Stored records
▽
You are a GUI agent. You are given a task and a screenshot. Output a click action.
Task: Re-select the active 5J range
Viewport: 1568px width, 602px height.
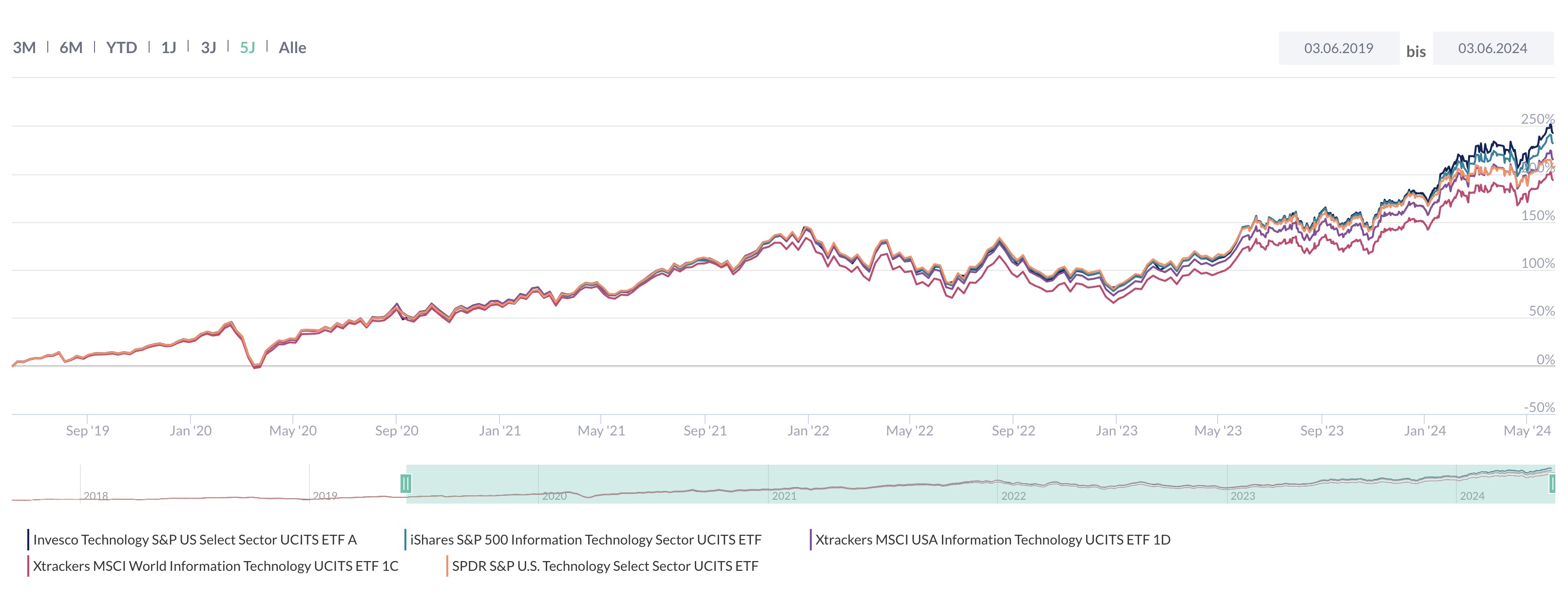click(x=247, y=47)
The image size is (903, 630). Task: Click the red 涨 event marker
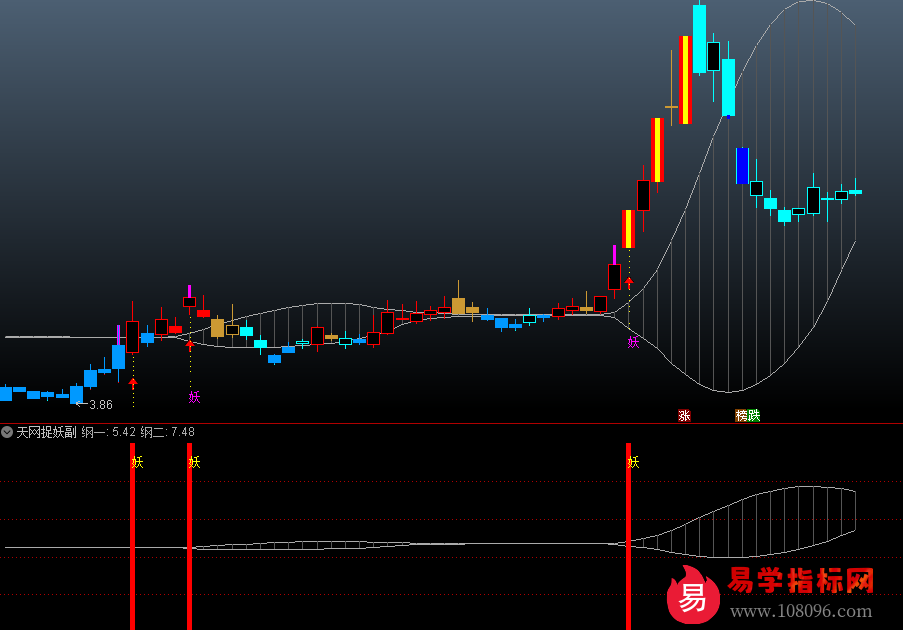(684, 415)
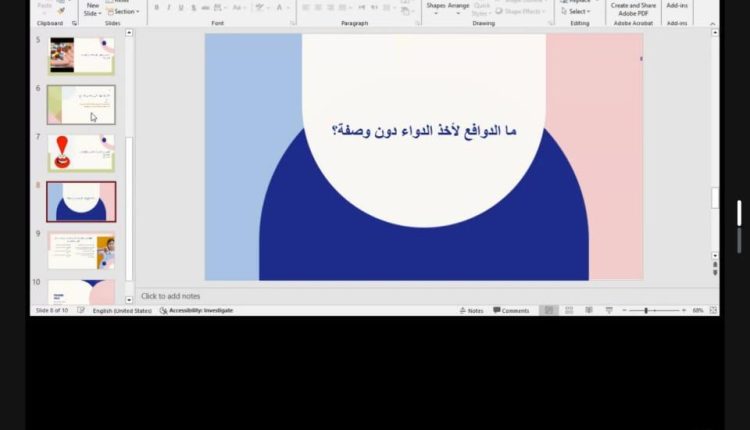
△
- WORK TASK: Please reproduce the records above exactly, leaving out every picture.

- WORKED SOLUTION:
You are a GUI agent. You are given a task and a screenshot. Output a click action.
Task: Re-select the active 5J range
Viewport: 1568px width, 602px height.
click(x=247, y=47)
The image size is (903, 630). Task: Click the red 涨 event marker
(684, 415)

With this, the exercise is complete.